Calenture is like nothing else and like a whole lot of things: an exotic dream, a drugged-up trip, a philosopher's dissertation in the key of "I think, therefore I am," a rabbit hole complete with its Alice, times three. It's existential, it's entertaining, it's just plain odd. Wonderful. And it has the greatest conclusion I've ever read. It's both absolutely predictable and absolutely unexpected and entirely satisfying. It brings everything into focus like the snap of Storm's magical fingers.
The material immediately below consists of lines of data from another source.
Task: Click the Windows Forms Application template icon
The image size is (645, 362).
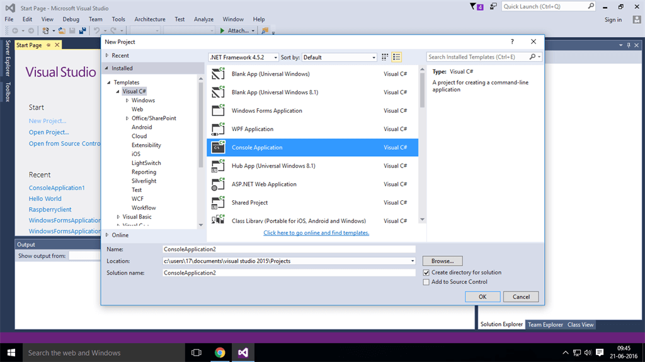Action: point(219,111)
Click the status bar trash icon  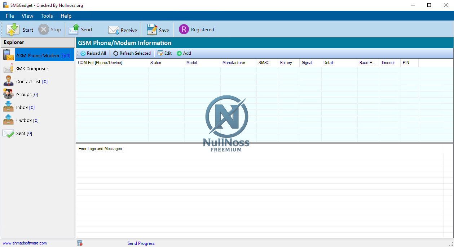[x=80, y=243]
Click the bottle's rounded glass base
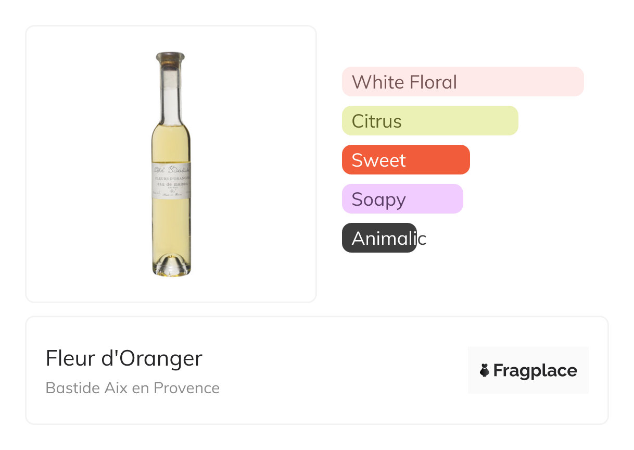The image size is (634, 450). pyautogui.click(x=171, y=265)
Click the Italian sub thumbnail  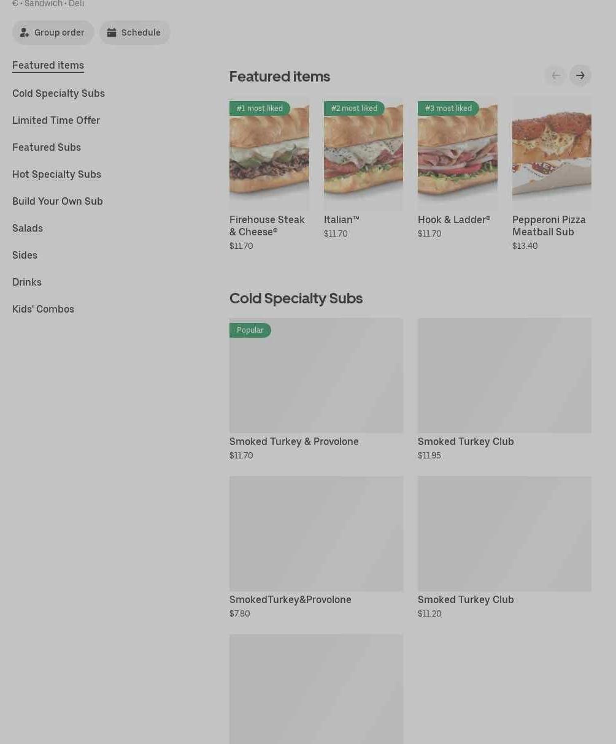(x=363, y=153)
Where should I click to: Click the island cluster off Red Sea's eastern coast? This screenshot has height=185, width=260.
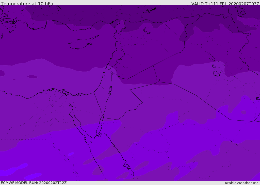tap(128, 166)
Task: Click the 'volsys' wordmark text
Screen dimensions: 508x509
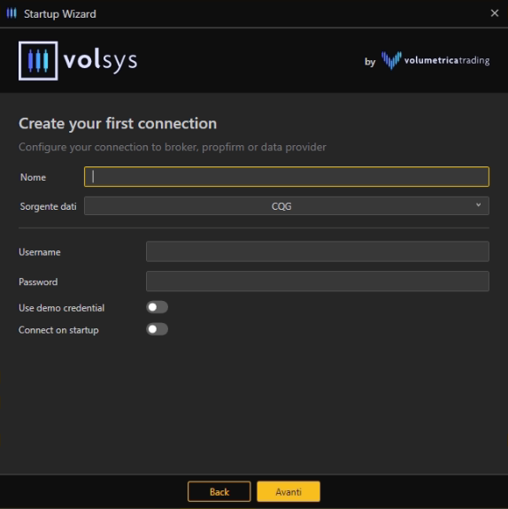Action: click(x=100, y=60)
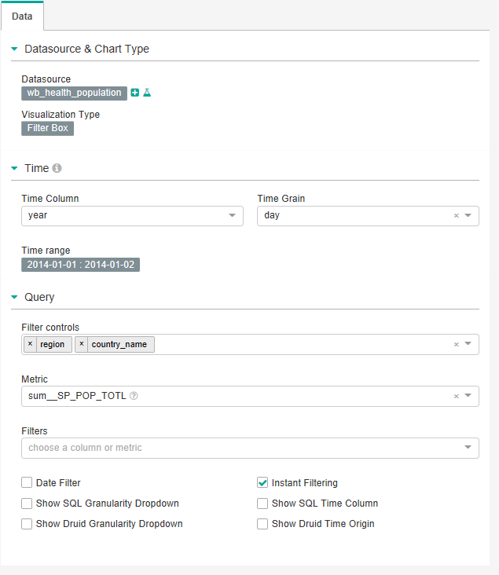This screenshot has height=575, width=499.
Task: Collapse the Datasource & Chart Type section
Action: 14,49
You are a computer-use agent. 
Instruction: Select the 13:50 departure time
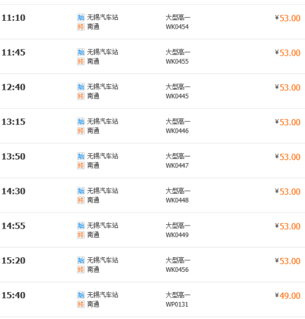click(13, 156)
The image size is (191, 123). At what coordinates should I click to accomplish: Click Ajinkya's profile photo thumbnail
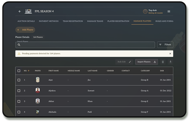(x=38, y=91)
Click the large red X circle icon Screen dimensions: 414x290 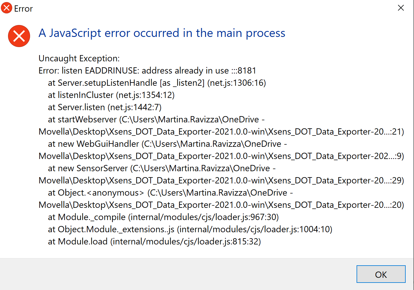coord(19,36)
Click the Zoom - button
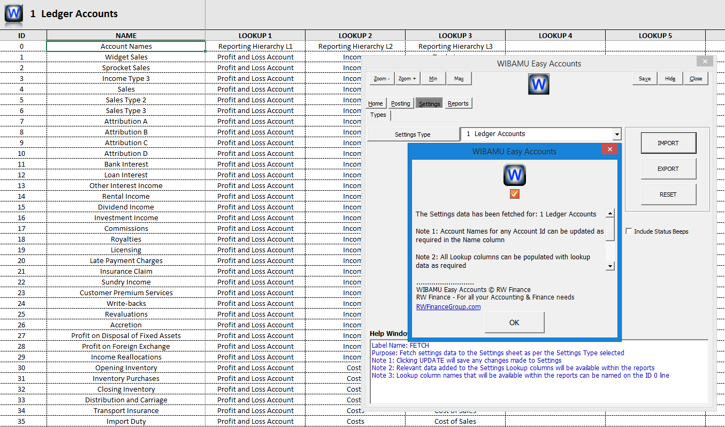 click(x=381, y=78)
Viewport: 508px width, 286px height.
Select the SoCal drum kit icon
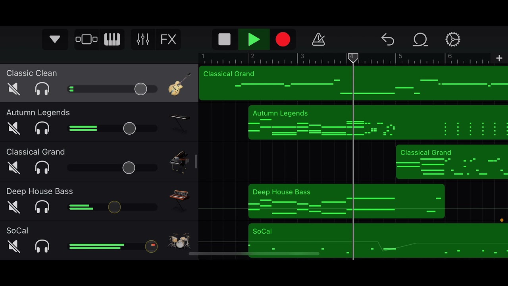[179, 241]
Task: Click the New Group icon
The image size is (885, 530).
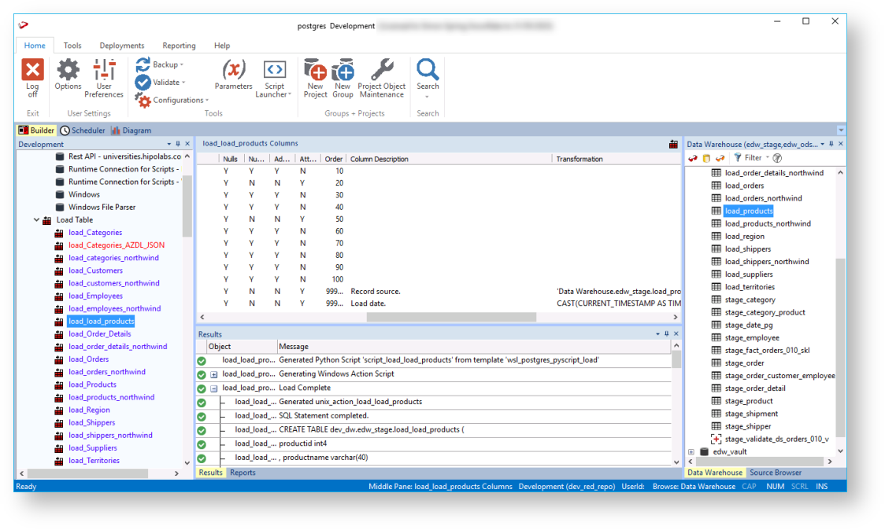Action: tap(343, 72)
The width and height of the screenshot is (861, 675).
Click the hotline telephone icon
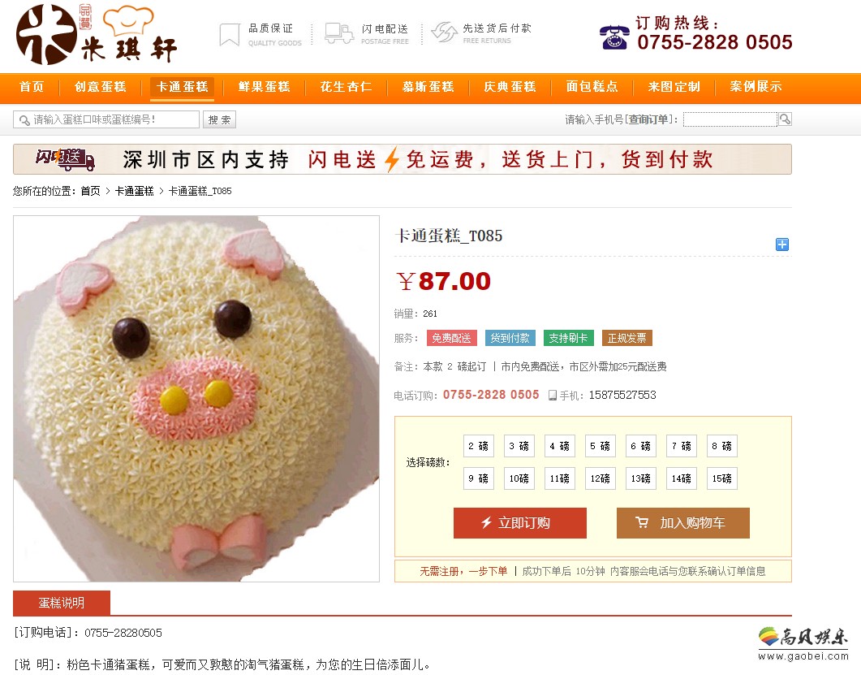click(x=614, y=37)
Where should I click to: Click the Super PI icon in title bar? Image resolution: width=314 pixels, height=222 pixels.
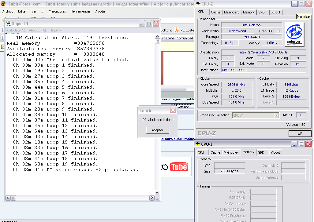[9, 23]
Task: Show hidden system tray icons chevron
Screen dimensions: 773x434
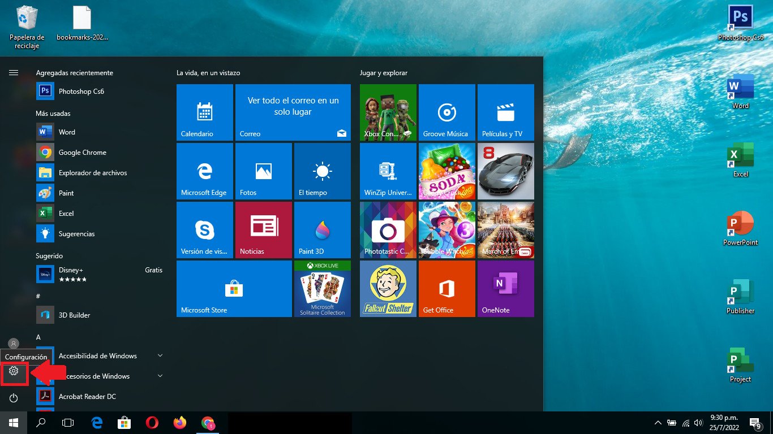Action: 658,423
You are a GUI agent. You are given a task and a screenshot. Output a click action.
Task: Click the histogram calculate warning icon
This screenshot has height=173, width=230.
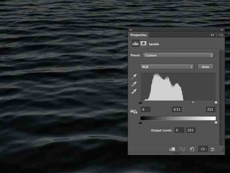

The plot... Well, there's a man named Casmeer, who lives in a city in the mountains, far from any other settlements, if such exist. It's sort of an island of civilization. The civilization has a little problem: every person in the city has crystallized - turned into crystal statues. All except Casmeer, who's been living all alone for over four hundred years, protecting what remains of the others from being dismembered by bird-monkeys that like shiny things.
Casmeer's been writing a history of the city and its people. He has been entertaining himself in this fashion, but he is starting to feel the weight of the years and wants to try something new. He starts writing a fiction, trying to guess at what life is like elsewhere.
There is a flatland surrounded by the mountains. The flatlands are inhabited by floating, crawling, flying cities. Each city is its own world, dramatically weird. Casmeer invents two characters, Ays and Finnigin, and sends them on rather pointless journeys to find mysterious somethings. A mysterious stranger follows them and helps them along - or not. The stranger is Casmeer's fictional representation of himself, but then so are Ays and Finnigin.
The story alternates between Casmeer's diary and the fictional stories of Ays and Finnigin. The lines between reality and creativity blur. A collection of the most ridiculously random events accumulates with no point in sight and the more you read, the more you see some weird sort of sense in it all. You know, for a fact, that it's all going somewhere. It's like the proverbial big picture floating just beyond your range of vision. Then - BOOM! A conclusion that brings things together in the most mind-boggling way. It's amazing!
This book is a journey and an experience and I cannot recommend it enough to anyone. It would be cruel to deprive yourself of this. It's too unique.